Work to complete — Write the next part of the essay about attending an online writer's conference, starting after its last sentence.

A Whole New World

Patrick Koske-McBride
6 min readAug 29, 2020

--

I just sort-of went to a writer’s conference (it was entirely online, hence the “sort-of”). I’d like to say right now to anyone I talked with; I was never wearing pants at any point (in a plague-ravaged world where we can’t leave our homes, you have to find the silver-lining where you can). I did not sell my book. No, not that one. No, not that one, either (but I got some encouraging feedback).

Provided information —
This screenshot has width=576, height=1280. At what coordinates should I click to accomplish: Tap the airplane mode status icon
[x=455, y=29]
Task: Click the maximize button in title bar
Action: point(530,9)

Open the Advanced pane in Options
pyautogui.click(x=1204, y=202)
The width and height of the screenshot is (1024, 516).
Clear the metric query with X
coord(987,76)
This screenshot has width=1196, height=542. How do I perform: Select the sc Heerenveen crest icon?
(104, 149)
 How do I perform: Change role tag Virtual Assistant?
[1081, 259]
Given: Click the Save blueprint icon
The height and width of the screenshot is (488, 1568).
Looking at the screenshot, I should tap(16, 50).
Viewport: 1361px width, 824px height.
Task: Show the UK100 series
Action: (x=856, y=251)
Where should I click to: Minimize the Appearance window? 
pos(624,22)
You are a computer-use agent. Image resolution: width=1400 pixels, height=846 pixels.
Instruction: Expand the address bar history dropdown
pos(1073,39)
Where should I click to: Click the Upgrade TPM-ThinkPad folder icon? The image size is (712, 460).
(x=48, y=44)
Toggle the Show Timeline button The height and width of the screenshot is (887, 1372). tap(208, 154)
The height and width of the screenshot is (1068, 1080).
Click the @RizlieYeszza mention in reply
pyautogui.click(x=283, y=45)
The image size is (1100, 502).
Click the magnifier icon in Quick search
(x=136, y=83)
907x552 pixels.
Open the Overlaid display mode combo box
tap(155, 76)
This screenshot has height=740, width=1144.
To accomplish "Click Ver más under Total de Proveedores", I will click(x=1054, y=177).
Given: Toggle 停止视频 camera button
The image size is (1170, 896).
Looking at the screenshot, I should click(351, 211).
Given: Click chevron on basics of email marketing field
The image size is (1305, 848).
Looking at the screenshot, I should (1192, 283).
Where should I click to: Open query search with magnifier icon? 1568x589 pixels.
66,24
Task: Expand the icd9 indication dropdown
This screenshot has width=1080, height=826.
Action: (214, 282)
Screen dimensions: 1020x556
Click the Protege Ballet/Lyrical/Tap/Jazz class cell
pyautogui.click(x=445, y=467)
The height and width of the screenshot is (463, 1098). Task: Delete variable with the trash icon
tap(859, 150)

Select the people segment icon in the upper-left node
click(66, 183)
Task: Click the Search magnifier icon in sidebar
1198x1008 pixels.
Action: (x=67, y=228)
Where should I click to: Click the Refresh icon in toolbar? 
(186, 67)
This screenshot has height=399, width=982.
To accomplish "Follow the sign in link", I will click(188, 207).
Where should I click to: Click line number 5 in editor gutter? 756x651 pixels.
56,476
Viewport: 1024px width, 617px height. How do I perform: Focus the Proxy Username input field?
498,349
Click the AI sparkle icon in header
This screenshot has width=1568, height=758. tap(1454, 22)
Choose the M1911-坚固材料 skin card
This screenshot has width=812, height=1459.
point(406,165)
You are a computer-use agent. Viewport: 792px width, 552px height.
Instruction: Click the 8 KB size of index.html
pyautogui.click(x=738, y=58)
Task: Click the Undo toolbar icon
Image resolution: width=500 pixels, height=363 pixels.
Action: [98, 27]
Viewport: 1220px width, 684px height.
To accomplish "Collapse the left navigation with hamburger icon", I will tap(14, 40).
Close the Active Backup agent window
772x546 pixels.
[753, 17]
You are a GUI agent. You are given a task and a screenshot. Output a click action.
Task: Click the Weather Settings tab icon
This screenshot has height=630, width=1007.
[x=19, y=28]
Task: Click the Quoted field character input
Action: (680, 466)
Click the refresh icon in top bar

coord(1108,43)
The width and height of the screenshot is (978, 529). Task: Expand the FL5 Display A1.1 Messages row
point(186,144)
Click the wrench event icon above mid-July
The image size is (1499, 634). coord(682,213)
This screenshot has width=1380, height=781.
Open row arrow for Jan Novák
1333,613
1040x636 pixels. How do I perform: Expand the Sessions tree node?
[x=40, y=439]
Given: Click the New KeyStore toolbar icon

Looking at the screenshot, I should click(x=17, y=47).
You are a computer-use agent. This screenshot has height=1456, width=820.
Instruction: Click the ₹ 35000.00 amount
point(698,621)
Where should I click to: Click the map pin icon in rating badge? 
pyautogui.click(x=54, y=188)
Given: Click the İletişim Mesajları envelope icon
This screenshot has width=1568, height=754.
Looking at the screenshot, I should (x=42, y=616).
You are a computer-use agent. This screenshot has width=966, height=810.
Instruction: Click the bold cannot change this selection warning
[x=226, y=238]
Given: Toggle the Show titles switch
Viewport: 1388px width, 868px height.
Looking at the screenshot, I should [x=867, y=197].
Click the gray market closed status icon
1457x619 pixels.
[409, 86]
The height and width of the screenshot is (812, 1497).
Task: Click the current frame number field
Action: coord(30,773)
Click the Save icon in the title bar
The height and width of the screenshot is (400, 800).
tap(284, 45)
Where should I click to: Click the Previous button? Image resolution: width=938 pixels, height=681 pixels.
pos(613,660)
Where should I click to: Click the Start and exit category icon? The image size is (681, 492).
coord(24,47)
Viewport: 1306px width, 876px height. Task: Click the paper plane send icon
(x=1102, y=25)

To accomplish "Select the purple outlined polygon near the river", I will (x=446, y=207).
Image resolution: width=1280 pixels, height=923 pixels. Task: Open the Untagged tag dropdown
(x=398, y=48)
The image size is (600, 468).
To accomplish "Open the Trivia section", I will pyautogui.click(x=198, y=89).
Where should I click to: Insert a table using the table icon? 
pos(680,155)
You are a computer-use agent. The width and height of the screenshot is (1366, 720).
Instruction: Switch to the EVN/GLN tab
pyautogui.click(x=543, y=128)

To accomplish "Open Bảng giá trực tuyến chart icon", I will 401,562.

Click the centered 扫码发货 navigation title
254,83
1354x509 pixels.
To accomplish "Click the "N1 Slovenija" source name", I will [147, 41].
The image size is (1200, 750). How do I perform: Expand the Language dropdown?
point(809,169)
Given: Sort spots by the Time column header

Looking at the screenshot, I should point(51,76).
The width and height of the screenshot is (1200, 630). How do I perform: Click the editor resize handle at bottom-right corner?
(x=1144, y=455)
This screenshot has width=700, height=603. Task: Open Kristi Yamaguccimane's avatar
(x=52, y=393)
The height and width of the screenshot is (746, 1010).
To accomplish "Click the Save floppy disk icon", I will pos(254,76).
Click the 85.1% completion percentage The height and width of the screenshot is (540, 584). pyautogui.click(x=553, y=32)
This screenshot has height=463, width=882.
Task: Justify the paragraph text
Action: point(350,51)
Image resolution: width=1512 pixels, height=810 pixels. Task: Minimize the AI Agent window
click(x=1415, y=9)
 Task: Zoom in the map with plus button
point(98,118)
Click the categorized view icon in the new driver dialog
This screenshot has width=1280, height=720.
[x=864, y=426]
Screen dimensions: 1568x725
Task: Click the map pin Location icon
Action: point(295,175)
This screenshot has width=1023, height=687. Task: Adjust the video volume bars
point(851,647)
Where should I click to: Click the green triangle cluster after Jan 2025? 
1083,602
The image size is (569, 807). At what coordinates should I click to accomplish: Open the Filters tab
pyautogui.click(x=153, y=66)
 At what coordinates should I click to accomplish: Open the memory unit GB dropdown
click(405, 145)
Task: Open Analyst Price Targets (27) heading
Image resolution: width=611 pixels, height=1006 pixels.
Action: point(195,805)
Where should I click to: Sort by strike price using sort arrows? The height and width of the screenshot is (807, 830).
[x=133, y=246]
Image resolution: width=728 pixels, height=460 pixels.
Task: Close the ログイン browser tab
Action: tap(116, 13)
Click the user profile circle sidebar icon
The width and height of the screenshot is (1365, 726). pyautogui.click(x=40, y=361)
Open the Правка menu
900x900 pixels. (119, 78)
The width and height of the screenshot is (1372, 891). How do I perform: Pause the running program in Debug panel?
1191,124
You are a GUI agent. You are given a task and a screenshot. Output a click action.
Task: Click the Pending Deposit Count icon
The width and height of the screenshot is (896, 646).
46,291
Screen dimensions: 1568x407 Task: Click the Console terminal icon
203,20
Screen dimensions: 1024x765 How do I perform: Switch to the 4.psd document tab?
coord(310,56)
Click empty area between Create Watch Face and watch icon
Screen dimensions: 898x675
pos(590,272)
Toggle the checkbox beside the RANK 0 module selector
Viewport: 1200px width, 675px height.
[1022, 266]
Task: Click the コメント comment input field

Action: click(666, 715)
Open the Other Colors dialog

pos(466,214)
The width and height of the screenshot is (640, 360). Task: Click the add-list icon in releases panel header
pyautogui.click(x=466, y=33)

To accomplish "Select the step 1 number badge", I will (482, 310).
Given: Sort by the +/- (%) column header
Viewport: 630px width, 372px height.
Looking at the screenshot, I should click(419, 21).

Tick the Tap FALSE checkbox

Your response —
Which is a little discouraging, but I got some call-backs on a first attempt which is highly encouraging, but that’s not what I’m here to talk to you about. I’m here to talk about Urban Fantasy. You already know this genre, whether you know it or not; it’s the standard “Magic is real, and it takes place in this world, but it’s only evident to certain people.” It’s Harry Potter. It’s Harry Dresden. It’s most of Neil Gaiman’s work. Before all of that, it was Emma Bull’s War for the Oaks (if you want instant nerd cred, just drop that name). And I only bring all of this up because every single person on the planet now has a de facto urban fantasy they want to sell, usually featuring a love triangle. There’s nothing like mixing it up with creative types to learn that people aren’t very creative, and the sort of not-free-market capitalism we’re in encourages a unique form of gate-keeping that discourages artistic risks. I’m not actually here to critique that, surprisingly; I’m here to critique this CS Lewis/Lewis Carroll concept that there’s a magical world just behind this one if you only go through this rabbit hole or this particular closet. I’m here to tell you that you’re only a few blocks from a different universe, and the only thing standing between you and that world is the white, patriarchal society we live in.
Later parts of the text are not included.